In this compilation of essays, familiar Stottian themes are refreshed for us. He is remembered as someone committed to the word of God. He believed it, studied it, preached it, wrote about it and lived it. Some of the early essays are timeless in their demonstration of this life in the word of God — for example, “Christ and the Scriptures” (3-13) and “Scripture: the Light and Heat for Evangelism” (34-47). Both essays could be added to reading lists for students today, especially as they come with the concluding plea: “Let us not consume all our energies arguing about the Word of God; let’s start using it” (47).

“Double Listening” is the phrase that I hear attributed to Stott more than any other. When the subject turns to him, it is on the tips of peoples’ tongues across the world. In “Seminarians Are Not Tadpoles” — “all head and nothing else” (218) — Stott advocates for “double listening” in a way I have not encountered before, but one I will use again:

I would require all students to go to the movie and the theatre as well as the chapel and the classroom: screen and stage are mirrors of the world we live in ... (pastors must) soak themselves in both the sacred text and the secular context and to struggle with integrity to relate the one to the other (220-221).

As one final example, consider the theme of wealth and poverty, addressed in multiple essays in this volume.

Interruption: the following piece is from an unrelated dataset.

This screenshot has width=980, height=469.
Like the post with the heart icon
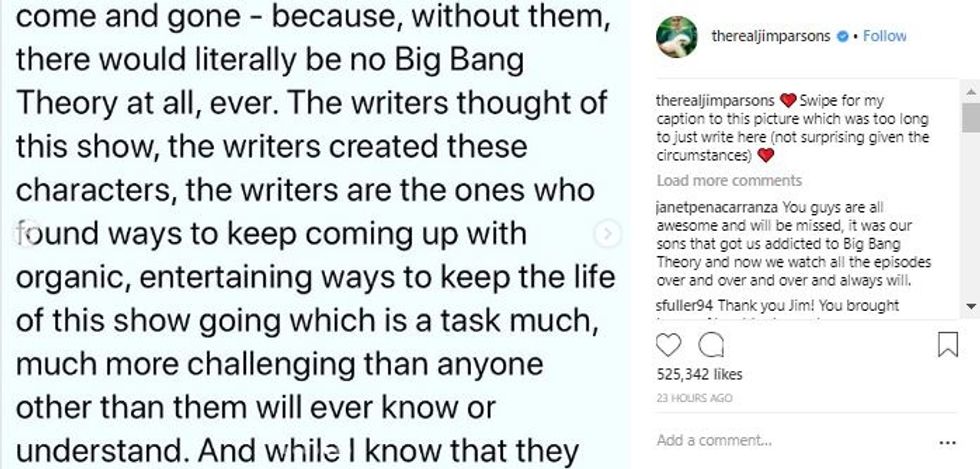coord(670,345)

Stott has always been one “to disturb the comfortable” and the provocation continues: “God may well be calling more Christian people than hear and respond to his call to give their lives in the service of the poor and powerless” (289); or, his call “to develop a standard of living lower than we could afford, out of solidarity with the world’s poor” (291).

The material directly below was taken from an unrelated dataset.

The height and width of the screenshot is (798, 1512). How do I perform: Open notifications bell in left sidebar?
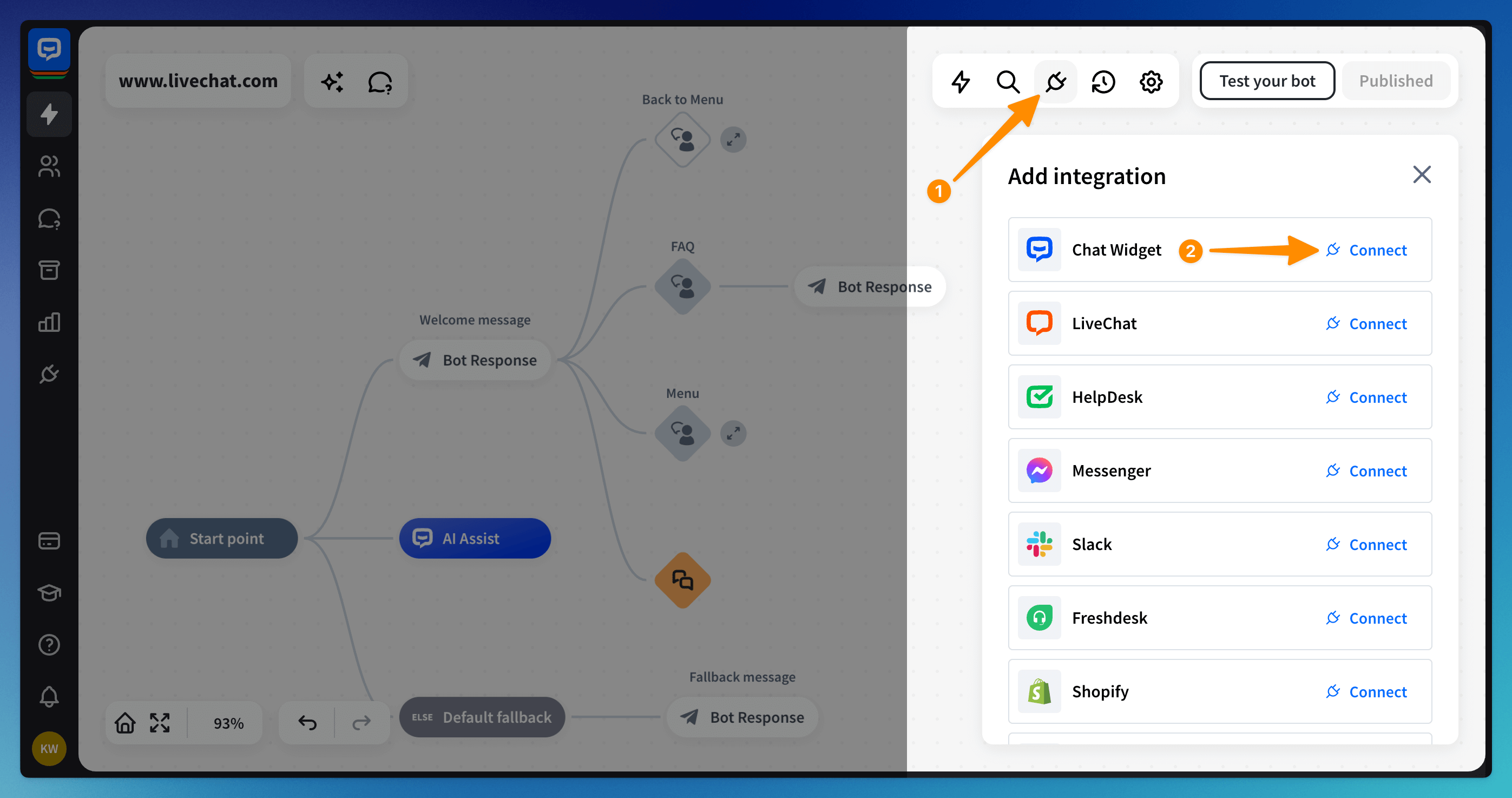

Familiar Stottian strengths are also refreshed.Stott has this capacity to weigh arguments even-handedly, to state opposing perspectives carefully — and, in the words of Labberton, to be “relentlessly fair and clear” (x) — before synthesizing a third viewpoint. Phrases like “on the one hand ... on the other hand”, or “postively ... negatively”, are commonplace in his writing. It is a skill that is dissolving in the acids of our polarised times, where the “cancel culture” mood can dismiss everything a person says, simply because one thing they said is seen to be inappropriate. Stott wades into topics as diverse as self-love and Liberation Theology with this mindset. It provides us with an example to follow. Near the end of the final essay — “Who, Then, Are the Poor?” (298-302) — we discover these words:

If we want the new community of Jesus to offer a radical alternative to the world around us, then we must set ourselves simultaneously to eradicate the evil of material poverty (because we hate injustice) and to cultivate the good of spiritual poverty (because we love humility) (301).

As a trainer of preachers, I enjoyed discovering familiar Stottian expositions refreshed as well. Over the years, I have directed students to The Bible Speaks Today volumes which Stott wrote, as a model for clarity, especially his treatment of Acts 2:42-47 and Acts 17:16-34. Remarkably, thinly disguised expositions of these same two passages appear in this volume as well — but they are different. With Acts 2 his mind is on “un-hooked” young adults in Argentina, leaving churches, but for whom Stott finds answers in this passage (227-237). With Acts 17, he points the passage in the direction of racial diversity and shows how this passage champions it (268-272). Yes, the vision for the book does appear dated, but issues like racial diversity and young adults leaving the church haven’t exactly left the headlines, have they?

One further observation is that the accessibility of this volume is enhanced by two features: the shortness of the essays and the length of the Subject Index and Scripture Index — forty pages!

There is a third reason behind agreeing to review this book. 2021 marks one hundred years since John Stott’s birth and ten years since his death. My heart has been refreshed with gratitude for him, especially his clarity with God’s word and his compassion for God’s world.

Paul Windsor is International Programme Director, Langham Preaching, Auckland, New Zealand.